Reproduce word for word the rows from the start through the line containing "at that location.", inclusive. Omit the pictures.

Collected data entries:
Start of Block
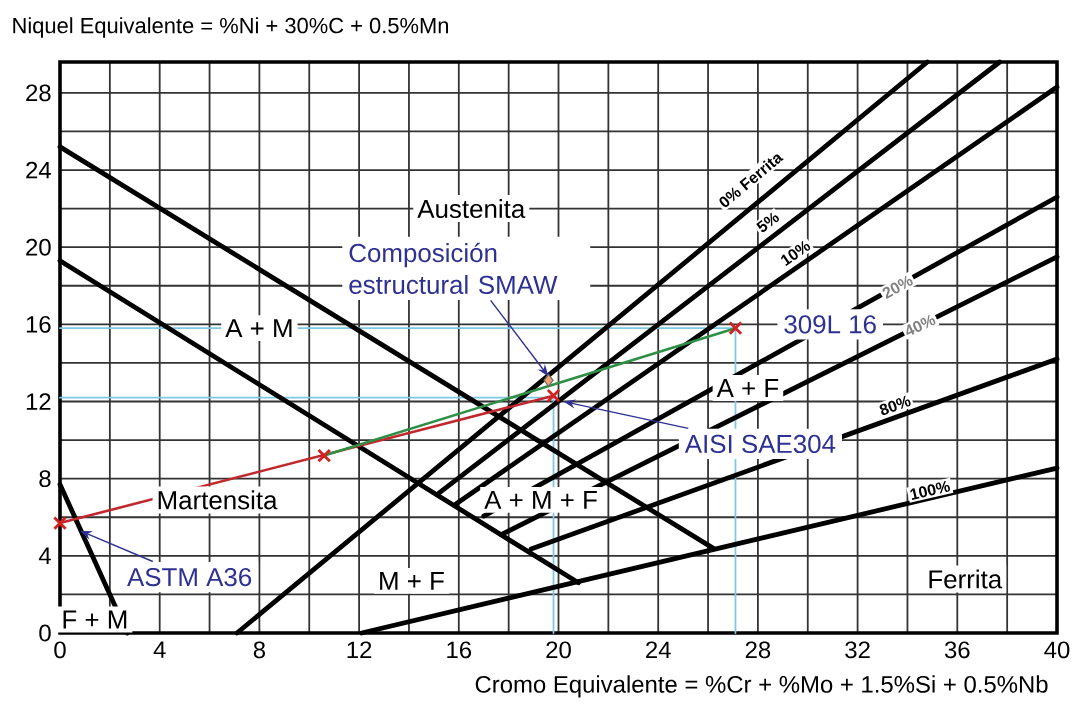 This screenshot has width=1086, height=704. I want to click on x-tick-label: 32, so click(858, 650).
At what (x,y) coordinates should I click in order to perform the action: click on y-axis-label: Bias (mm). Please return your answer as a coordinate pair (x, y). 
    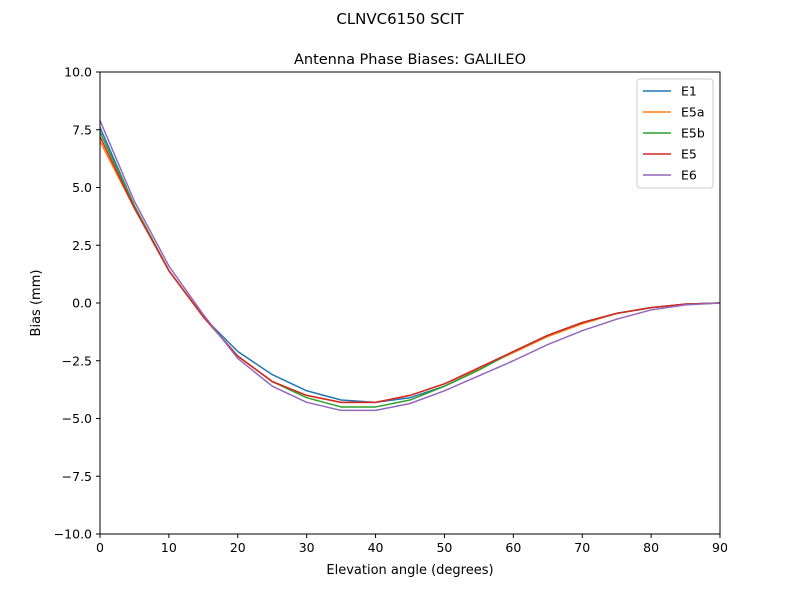
    Looking at the image, I should click on (36, 304).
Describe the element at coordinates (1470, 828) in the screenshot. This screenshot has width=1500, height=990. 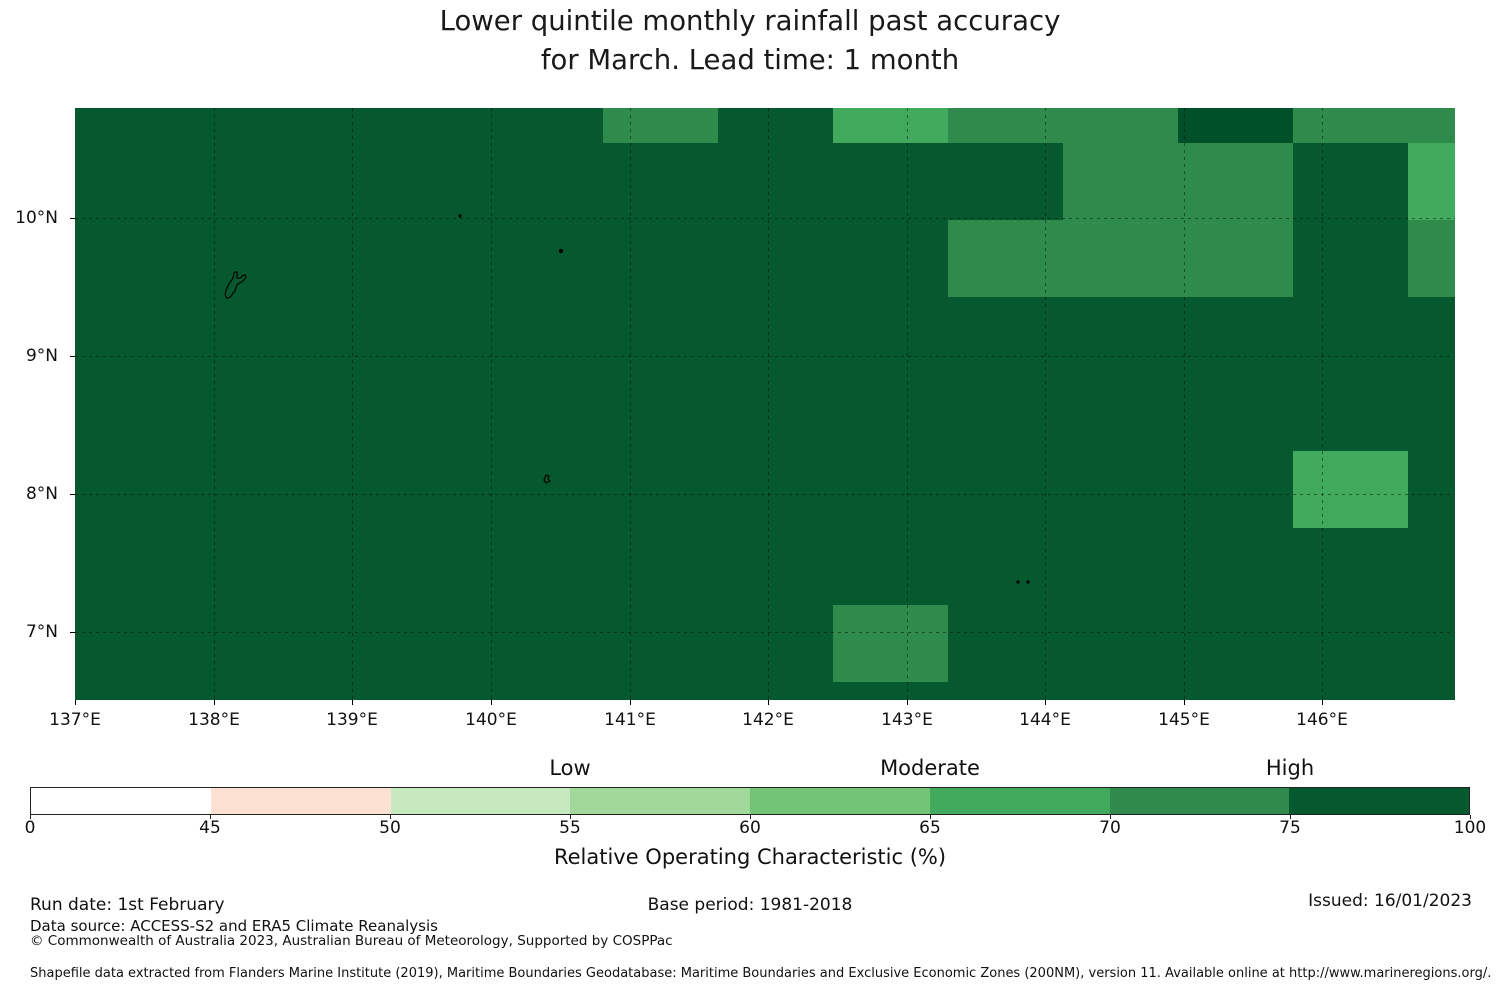
I see `colorbar-tick-label: 100` at that location.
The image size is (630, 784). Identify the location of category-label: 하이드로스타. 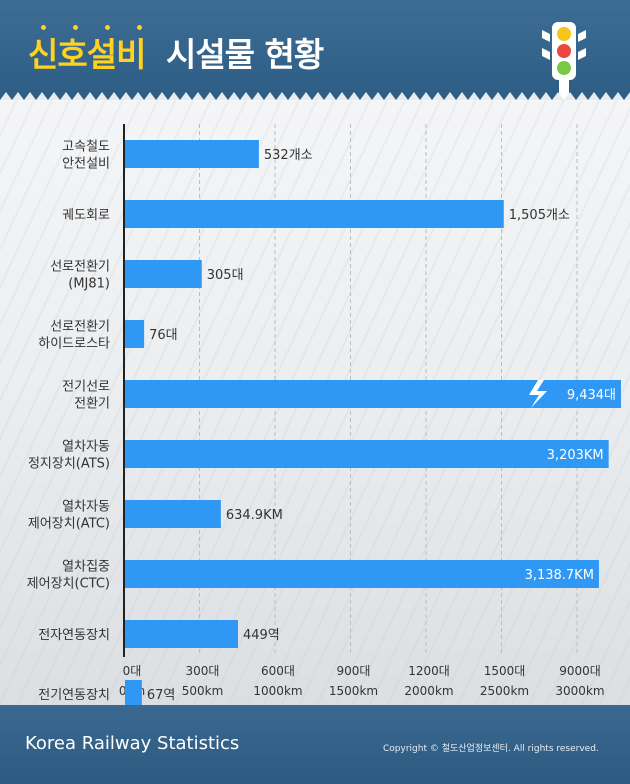
(74, 344).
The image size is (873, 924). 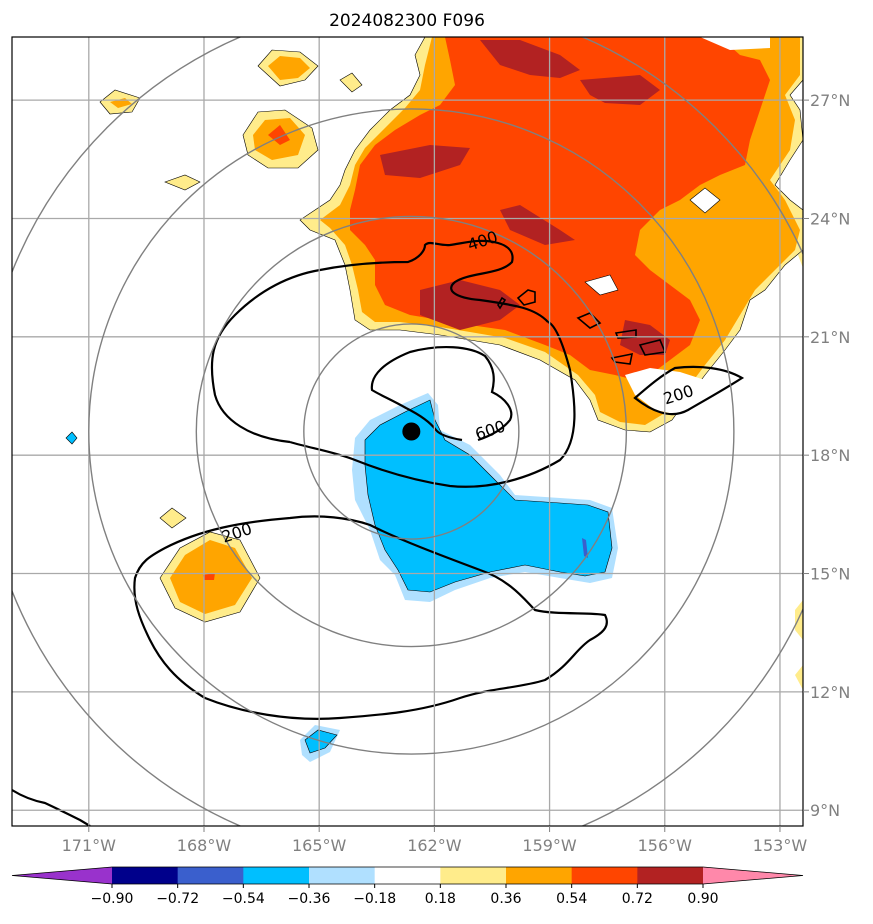 I want to click on colorbar-label-9: 0.90, so click(x=702, y=899).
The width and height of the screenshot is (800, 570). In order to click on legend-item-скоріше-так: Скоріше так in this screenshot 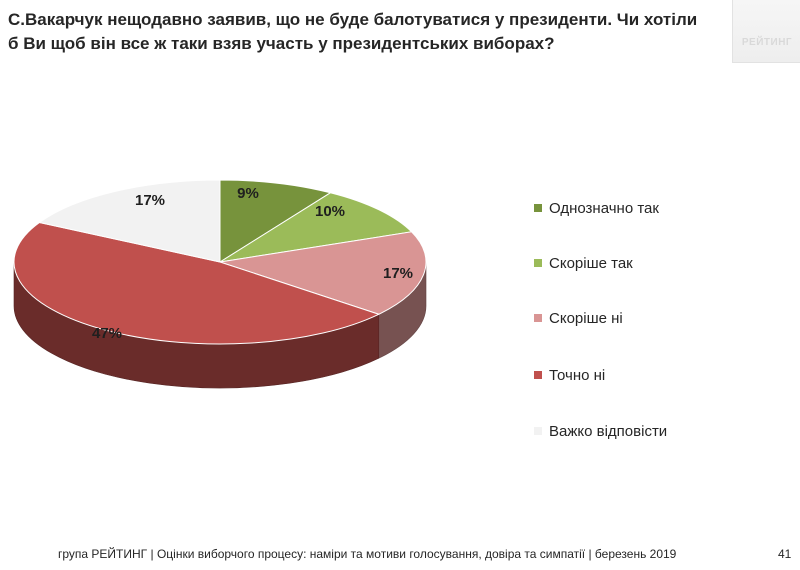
End of Block
• COMPLETED EXERCISE:
 This screenshot has width=1086, height=704. I want to click on x-tick-label: 32, so click(858, 650).
At what (x,y) coordinates should I click in order to perform the action: click on y-axis-label: Bias (mm). Please return your answer as a coordinate pair (x, y). 
    Looking at the image, I should click on (36, 304).
Describe the element at coordinates (1470, 828) in the screenshot. This screenshot has width=1500, height=990. 
I see `colorbar-tick-label: 100` at that location.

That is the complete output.